### Input for this task
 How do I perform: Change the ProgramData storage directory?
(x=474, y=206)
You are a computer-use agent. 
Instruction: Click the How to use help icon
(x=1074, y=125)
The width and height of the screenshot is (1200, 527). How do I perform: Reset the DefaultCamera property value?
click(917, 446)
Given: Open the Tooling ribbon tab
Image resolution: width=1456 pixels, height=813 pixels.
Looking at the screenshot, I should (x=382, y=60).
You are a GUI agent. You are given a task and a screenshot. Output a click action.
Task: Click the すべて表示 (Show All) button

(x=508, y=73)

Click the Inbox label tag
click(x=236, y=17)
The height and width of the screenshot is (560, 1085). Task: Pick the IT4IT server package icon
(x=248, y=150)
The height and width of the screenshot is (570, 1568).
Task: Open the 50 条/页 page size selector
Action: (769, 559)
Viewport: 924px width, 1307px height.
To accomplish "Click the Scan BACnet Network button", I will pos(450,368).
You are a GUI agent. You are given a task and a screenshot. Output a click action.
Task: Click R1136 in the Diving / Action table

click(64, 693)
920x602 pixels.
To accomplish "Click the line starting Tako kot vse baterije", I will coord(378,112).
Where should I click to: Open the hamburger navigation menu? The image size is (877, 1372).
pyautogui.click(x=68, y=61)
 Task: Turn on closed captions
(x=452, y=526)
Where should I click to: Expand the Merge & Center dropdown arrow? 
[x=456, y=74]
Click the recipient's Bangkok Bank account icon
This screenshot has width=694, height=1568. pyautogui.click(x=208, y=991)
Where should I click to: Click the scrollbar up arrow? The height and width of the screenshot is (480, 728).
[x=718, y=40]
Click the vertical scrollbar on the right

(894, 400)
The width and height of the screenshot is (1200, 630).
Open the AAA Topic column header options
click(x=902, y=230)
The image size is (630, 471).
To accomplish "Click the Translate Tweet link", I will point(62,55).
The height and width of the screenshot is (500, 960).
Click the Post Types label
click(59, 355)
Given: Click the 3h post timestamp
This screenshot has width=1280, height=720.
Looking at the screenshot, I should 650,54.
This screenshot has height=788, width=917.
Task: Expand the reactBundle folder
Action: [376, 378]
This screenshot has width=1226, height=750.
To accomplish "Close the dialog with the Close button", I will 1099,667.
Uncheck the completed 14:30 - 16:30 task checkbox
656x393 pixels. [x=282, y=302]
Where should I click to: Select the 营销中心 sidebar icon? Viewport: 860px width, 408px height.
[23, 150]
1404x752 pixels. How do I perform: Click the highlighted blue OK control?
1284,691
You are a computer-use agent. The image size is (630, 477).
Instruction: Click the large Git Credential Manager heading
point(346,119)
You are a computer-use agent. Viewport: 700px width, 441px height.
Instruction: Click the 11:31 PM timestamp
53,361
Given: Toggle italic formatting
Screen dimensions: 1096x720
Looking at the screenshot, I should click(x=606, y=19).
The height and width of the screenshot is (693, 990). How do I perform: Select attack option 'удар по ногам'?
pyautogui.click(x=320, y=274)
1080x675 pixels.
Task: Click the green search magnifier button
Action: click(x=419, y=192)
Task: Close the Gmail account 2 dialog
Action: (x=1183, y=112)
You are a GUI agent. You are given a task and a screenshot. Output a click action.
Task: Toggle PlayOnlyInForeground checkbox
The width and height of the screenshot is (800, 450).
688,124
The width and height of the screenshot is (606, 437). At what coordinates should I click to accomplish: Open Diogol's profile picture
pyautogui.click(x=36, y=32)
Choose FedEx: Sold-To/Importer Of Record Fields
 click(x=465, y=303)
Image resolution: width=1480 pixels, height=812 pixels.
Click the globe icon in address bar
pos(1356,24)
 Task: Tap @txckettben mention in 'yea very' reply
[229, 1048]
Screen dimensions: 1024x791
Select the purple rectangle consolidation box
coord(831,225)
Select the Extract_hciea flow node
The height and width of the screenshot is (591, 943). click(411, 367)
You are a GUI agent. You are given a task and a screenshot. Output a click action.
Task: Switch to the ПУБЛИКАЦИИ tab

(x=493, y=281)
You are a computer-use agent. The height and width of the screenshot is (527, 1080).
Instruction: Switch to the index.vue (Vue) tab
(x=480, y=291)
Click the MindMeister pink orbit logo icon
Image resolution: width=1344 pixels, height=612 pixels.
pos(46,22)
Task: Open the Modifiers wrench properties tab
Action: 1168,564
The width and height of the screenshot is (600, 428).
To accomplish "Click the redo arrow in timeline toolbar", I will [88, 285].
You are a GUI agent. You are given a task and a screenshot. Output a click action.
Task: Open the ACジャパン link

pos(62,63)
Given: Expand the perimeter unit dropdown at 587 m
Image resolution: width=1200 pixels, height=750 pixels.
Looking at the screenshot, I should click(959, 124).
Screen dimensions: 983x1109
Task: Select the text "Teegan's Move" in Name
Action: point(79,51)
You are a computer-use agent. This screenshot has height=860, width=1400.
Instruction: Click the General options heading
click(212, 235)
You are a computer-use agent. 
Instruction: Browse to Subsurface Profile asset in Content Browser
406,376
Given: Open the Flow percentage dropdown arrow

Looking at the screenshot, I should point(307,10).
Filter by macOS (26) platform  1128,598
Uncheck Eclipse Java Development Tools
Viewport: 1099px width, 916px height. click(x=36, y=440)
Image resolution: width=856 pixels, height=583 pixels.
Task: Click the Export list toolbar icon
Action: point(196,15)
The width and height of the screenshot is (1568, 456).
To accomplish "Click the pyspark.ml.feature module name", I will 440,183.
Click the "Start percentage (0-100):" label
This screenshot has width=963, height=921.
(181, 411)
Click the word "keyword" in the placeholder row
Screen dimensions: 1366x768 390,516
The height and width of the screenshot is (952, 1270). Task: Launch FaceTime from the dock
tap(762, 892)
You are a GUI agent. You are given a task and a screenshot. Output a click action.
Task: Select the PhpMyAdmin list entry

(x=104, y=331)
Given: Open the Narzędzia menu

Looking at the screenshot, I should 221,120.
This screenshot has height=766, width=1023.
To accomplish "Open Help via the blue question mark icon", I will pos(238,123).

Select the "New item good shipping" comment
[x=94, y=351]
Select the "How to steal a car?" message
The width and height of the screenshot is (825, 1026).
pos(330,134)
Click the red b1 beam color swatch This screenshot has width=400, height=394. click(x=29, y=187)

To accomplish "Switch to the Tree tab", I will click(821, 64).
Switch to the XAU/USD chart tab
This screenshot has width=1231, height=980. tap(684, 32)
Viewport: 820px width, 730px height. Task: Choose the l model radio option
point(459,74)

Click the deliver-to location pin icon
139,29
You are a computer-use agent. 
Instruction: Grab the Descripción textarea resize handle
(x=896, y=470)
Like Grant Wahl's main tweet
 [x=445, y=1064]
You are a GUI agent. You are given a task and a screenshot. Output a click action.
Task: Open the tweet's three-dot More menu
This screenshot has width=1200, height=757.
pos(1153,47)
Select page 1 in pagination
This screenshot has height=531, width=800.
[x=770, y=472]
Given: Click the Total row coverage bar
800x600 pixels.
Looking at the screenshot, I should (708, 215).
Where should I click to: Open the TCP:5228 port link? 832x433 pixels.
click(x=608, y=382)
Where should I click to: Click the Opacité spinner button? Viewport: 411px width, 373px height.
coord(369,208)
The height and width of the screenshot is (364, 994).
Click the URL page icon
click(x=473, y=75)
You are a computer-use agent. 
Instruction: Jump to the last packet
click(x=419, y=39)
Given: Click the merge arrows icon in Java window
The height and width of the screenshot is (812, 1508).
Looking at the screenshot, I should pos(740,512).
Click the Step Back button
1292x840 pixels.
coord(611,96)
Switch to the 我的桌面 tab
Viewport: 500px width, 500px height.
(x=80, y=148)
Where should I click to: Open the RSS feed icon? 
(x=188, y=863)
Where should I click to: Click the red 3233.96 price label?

### Exercise details
Everything in the listing must be returned word for word.

### Solved problem
 How do I perform: Change the ProgramData storage directory?
(x=474, y=206)
You are a computer-use agent. 
Instruction: Click the How to use help icon
(x=1074, y=125)
The width and height of the screenshot is (1200, 527). How do I perform: Reset the DefaultCamera property value?
click(917, 446)
Given: Open the Tooling ribbon tab
Image resolution: width=1456 pixels, height=813 pixels.
Looking at the screenshot, I should (x=382, y=60).
You are a GUI agent. You are given a task and a screenshot. Output a click action.
Task: Click the すべて表示 (Show All) button

(x=508, y=73)

Click the Inbox label tag
click(x=236, y=17)
The height and width of the screenshot is (560, 1085). Task: Pick the IT4IT server package icon
(x=248, y=150)
The height and width of the screenshot is (570, 1568).
Task: Open the 50 条/页 page size selector
Action: (769, 559)
Viewport: 924px width, 1307px height.
To accomplish "Click the Scan BACnet Network button", I will pos(450,368).
You are a GUI agent. You are given a task and a screenshot. Output a click action.
Task: Click R1136 in the Diving / Action table

click(64, 693)
920x602 pixels.
To accomplish "Click the line starting Tako kot vse baterije", I will coord(378,112).
Where should I click to: Open the hamburger navigation menu? The image size is (877, 1372).
pyautogui.click(x=68, y=61)
 Task: Turn on closed captions
(x=452, y=526)
Where should I click to: Expand the Merge & Center dropdown arrow? 
[x=456, y=74]
Click the recipient's Bangkok Bank account icon
This screenshot has width=694, height=1568. pyautogui.click(x=208, y=991)
Where should I click to: Click the scrollbar up arrow? The height and width of the screenshot is (480, 728).
[x=718, y=40]
Click the vertical scrollbar on the right

(894, 400)
The width and height of the screenshot is (1200, 630).
Open the AAA Topic column header options
click(x=902, y=230)
The image size is (630, 471).
To accomplish "Click the Translate Tweet link", I will point(62,55).
The height and width of the screenshot is (500, 960).
Click the Post Types label
click(59, 355)
Given: Click the 3h post timestamp
This screenshot has width=1280, height=720.
Looking at the screenshot, I should 650,54.
This screenshot has height=788, width=917.
Task: Expand the reactBundle folder
Action: [376, 378]
This screenshot has width=1226, height=750.
To accomplish "Close the dialog with the Close button", I will 1099,667.
Uncheck the completed 14:30 - 16:30 task checkbox
656x393 pixels. [x=282, y=302]
Where should I click to: Select the 营销中心 sidebar icon? Viewport: 860px width, 408px height.
[23, 150]
1404x752 pixels. How do I perform: Click the highlighted blue OK control?
1284,691
You are a computer-use agent. The image size is (630, 477).
Instruction: Click the large Git Credential Manager heading
point(346,119)
You are a computer-use agent. Viewport: 700px width, 441px height.
Instruction: Click the 11:31 PM timestamp
53,361
Given: Toggle italic formatting
Screen dimensions: 1096x720
Looking at the screenshot, I should click(x=606, y=19).
The height and width of the screenshot is (693, 990). How do I perform: Select attack option 'удар по ногам'?
pyautogui.click(x=320, y=274)
1080x675 pixels.
Task: Click the green search magnifier button
Action: click(x=419, y=192)
Task: Close the Gmail account 2 dialog
Action: (x=1183, y=112)
You are a GUI agent. You are given a task and a screenshot. Output a click action.
Task: Toggle PlayOnlyInForeground checkbox
The width and height of the screenshot is (800, 450).
688,124
The width and height of the screenshot is (606, 437). At what coordinates should I click to accomplish: Open Diogol's profile picture
pyautogui.click(x=36, y=32)
Choose FedEx: Sold-To/Importer Of Record Fields
 click(x=465, y=303)
Image resolution: width=1480 pixels, height=812 pixels.
Click the globe icon in address bar
pos(1356,24)
 Task: Tap @txckettben mention in 'yea very' reply
[229, 1048]
Screen dimensions: 1024x791
Select the purple rectangle consolidation box
coord(831,225)
Select the Extract_hciea flow node
The height and width of the screenshot is (591, 943). click(411, 367)
You are a GUI agent. You are given a task and a screenshot. Output a click action.
Task: Switch to the ПУБЛИКАЦИИ tab

(x=493, y=281)
You are a computer-use agent. The height and width of the screenshot is (527, 1080).
Instruction: Switch to the index.vue (Vue) tab
(x=480, y=291)
Click the MindMeister pink orbit logo icon
Image resolution: width=1344 pixels, height=612 pixels.
pos(46,22)
Task: Open the Modifiers wrench properties tab
Action: 1168,564
The width and height of the screenshot is (600, 428).
To accomplish "Click the redo arrow in timeline toolbar", I will [88, 285].
You are a GUI agent. You are given a task and a screenshot. Output a click action.
Task: Open the ACジャパン link

pos(62,63)
Given: Expand the perimeter unit dropdown at 587 m
Image resolution: width=1200 pixels, height=750 pixels.
Looking at the screenshot, I should click(959, 124).
Screen dimensions: 983x1109
Task: Select the text "Teegan's Move" in Name
Action: point(79,51)
You are a computer-use agent. This screenshot has height=860, width=1400.
Instruction: Click the General options heading
click(212, 235)
You are a computer-use agent. 
Instruction: Browse to Subsurface Profile asset in Content Browser
406,376
Given: Open the Flow percentage dropdown arrow

Looking at the screenshot, I should point(307,10).
Filter by macOS (26) platform  1128,598
Uncheck Eclipse Java Development Tools
Viewport: 1099px width, 916px height. click(x=36, y=440)
Image resolution: width=856 pixels, height=583 pixels.
Task: Click the Export list toolbar icon
Action: point(196,15)
The width and height of the screenshot is (1568, 456).
To accomplish "Click the pyspark.ml.feature module name", I will 440,183.
Click the "Start percentage (0-100):" label
This screenshot has width=963, height=921.
(181, 411)
Click the word "keyword" in the placeholder row
Screen dimensions: 1366x768 390,516
The height and width of the screenshot is (952, 1270). Task: Launch FaceTime from the dock
tap(762, 892)
You are a GUI agent. You are given a task and a screenshot. Output a click action.
Task: Select the PhpMyAdmin list entry

(x=104, y=331)
Given: Open the Narzędzia menu

Looking at the screenshot, I should 221,120.
This screenshot has height=766, width=1023.
To accomplish "Open Help via the blue question mark icon", I will pos(238,123).

Select the "New item good shipping" comment
[x=94, y=351]
Select the "How to steal a car?" message
The width and height of the screenshot is (825, 1026).
pos(330,134)
Click the red b1 beam color swatch This screenshot has width=400, height=394. click(x=29, y=187)

To accomplish "Switch to the Tree tab", I will click(821, 64).
Switch to the XAU/USD chart tab
This screenshot has width=1231, height=980. tap(684, 32)
Viewport: 820px width, 730px height. Task: Choose the l model radio option
point(459,74)

Click the deliver-to location pin icon
139,29
You are a computer-use agent. 
Instruction: Grab the Descripción textarea resize handle
(x=896, y=470)
Like Grant Wahl's main tweet
 [x=445, y=1064]
You are a GUI agent. You are given a task and a screenshot. Output a click action.
Task: Open the tweet's three-dot More menu
This screenshot has width=1200, height=757.
pos(1153,47)
Select page 1 in pagination
This screenshot has height=531, width=800.
[x=770, y=472]
Given: Click the Total row coverage bar
800x600 pixels.
Looking at the screenshot, I should (708, 215).
Where should I click to: Open the TCP:5228 port link? 832x433 pixels.
click(x=608, y=382)
Where should I click to: Click the Opacité spinner button? Viewport: 411px width, 373px height.
coord(369,208)
The height and width of the screenshot is (364, 994).
Click the URL page icon
click(x=473, y=75)
You are a computer-use agent. 
Instruction: Jump to the last packet
click(x=419, y=39)
Given: Click the merge arrows icon in Java window
The height and width of the screenshot is (812, 1508).
Looking at the screenshot, I should pos(740,512).
Click the Step Back button
1292x840 pixels.
coord(611,96)
Switch to the 我的桌面 tab
Viewport: 500px width, 500px height.
(x=80, y=148)
Where should I click to: Open the RSS feed icon? 
(x=188, y=863)
Where should I click to: Click the red 3233.96 price label?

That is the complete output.